Davacıya fatura düzenleyen (…) hakkında düzenlenen 15.10.2011 tarih ve VDENR-2011-X-063/18 sayılı vergi tekniği raporunda; mükellefin dökümcülük faaliyetinde bulunmak üzere 01.08.2006’da mükellefiyet tesis ettirdiği, 17.08.2006’da merkez işyerine yapılan yoklamada işyerinin 90 m2 olduğu, bir işçi çalıştırdığı, muhasebecisinin olduğu, büro malzemelerinin bulunduğu, bir adet kum karıştırma makinesinin, bir adet ocağının, bir adet asansörünün, bir adet kompresörünün bulunduğu, 04.09.2006’da şube işyerine yapılan yoklamada iki işçinin çalıştığı ve faal olduğu, 06.03.2007’de merkez işyerine yapılan yoklamada işyerinde başka bir mükellefin bulunduğu, mükellefiyetinin bağlı olduğu vergi dairesi müdürlüğünce 31.12.2006’da re’sen terkin edildiği, 07.07.2008’de başka bir vergi dairesinin mükellefi olduğu, 08.07.2008’de yapılan yoklamada mükellefin faal olduğu, motorlu aracının bulunmadığı, muhasebecisinin olduğu, 21.08.2009’da yapılan yoklamada mükellefin adreste bulunamadığı, 02.12.2009’da işyerini başka bir adrese taşıdığı, 03.12.2009’da yapılan yoklamada işyerinin 70 m2 olduğu, işçi çalıştırmadığı, döküm kalıplarının bulunduğu, ticari faaliyetine henüz başlamadığı, hazırlıklarının devam ettiği, 23.08.2011’de yapılan yoklamada işyerinin boş ve kapalı olduğu, 2006, 2008, 2010 yıllarında fatura ve sevk irsaliyesi bastırdığı, 2006, 2008, 2010 yıllarında gelir vergisini beyan ettiği, 2006, 2008, 2009, 2010 yıllarında katma değer vergisi ve muhtasar beyannamesini verdiği, 2008, 2009 yıllarına ilişkin yasal defter ve belgelerini tasdik ettirdiği, 2006, 2008, 2009, 2010 dönemlerine ilişkin Ba, Bs bildiriminde bulunduğu, defter belge isteme yazısının mükellefin işyeri ve ikamet adresinde bulunamadığından tebliğ edilemediği hususları tespit edilerek düzenlediği faturaların tamamının sahte kabul edildiği anlaşılmaktadır.

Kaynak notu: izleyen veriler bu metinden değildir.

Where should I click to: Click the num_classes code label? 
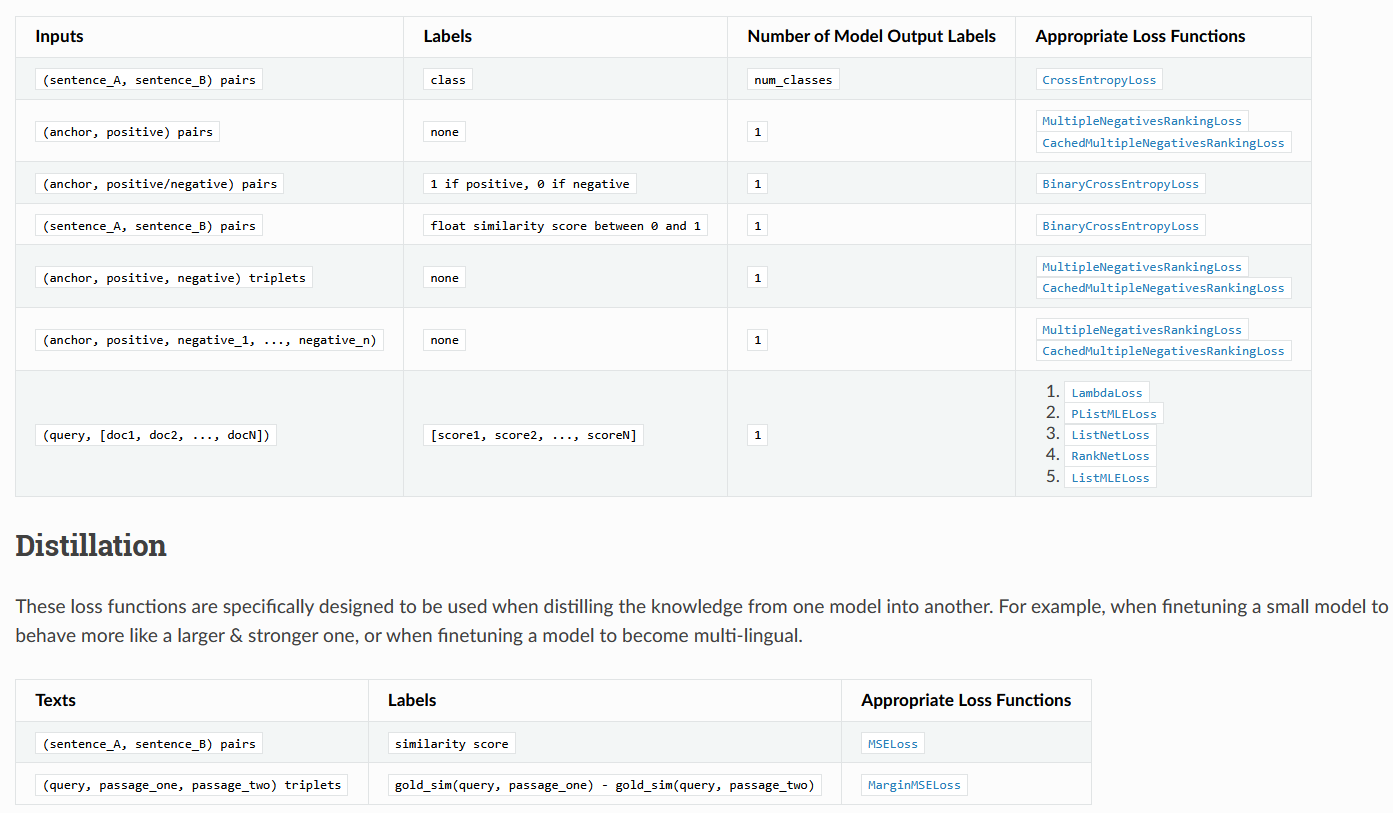(793, 80)
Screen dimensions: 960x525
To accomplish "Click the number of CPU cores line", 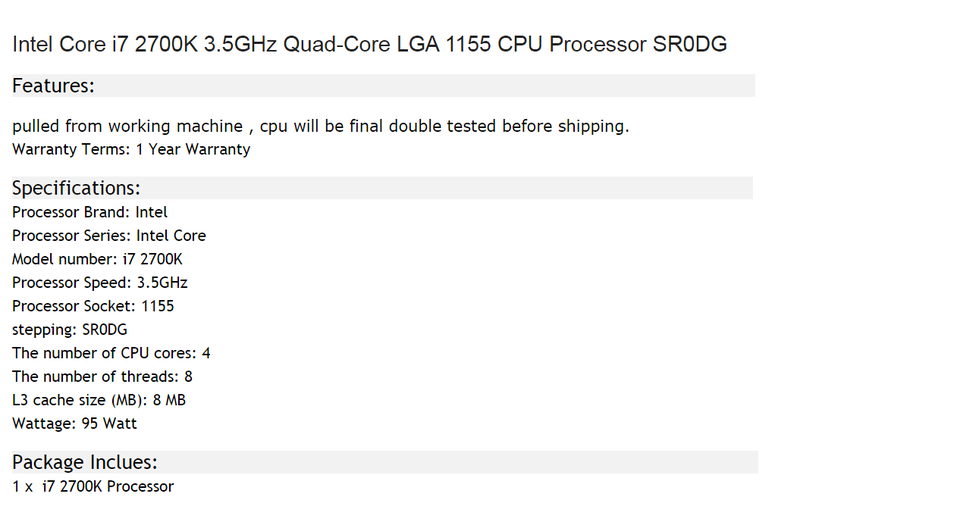I will 111,353.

Dosyanın incelenmesinden, (…)’un davacıya fatura düzenlendiği dönemde faaliyette olup olmadığına ilişkin bir yoklamanın mevcut olmaması, faturanın düzenlendiği dönemde beyannamelerini vermeye devam etmesi ve (…) tarafından davacıya düzenlenen faturalar yönünden yapılan tespitler, bu faturaların sahte olduğunu ispatlamak için yeterli görülmediğinden ve inceleme raporunda sahte fatura düzenlediği konusunda başkaca bir tespit yapılmadığı anlaşıldığından, Vergi Mahkemesi kararının anılan firmadan alınan faturalar nedeniyle salınan vergi ziyaı cezalı katma değer vergisine ilişkin hüküm fıkrasında yasal isabet görülmemiştir.
Açıklanan nedenlerle temyiz isteminin kabulüne, Vergi Mahkemesinin kararının bozulmasına, bu kararın tebliğ tarihini izleyen 15 gün içinde kararın düzeltilmesi yolu açık olmak üzere, oybirliğiyle karar verildi.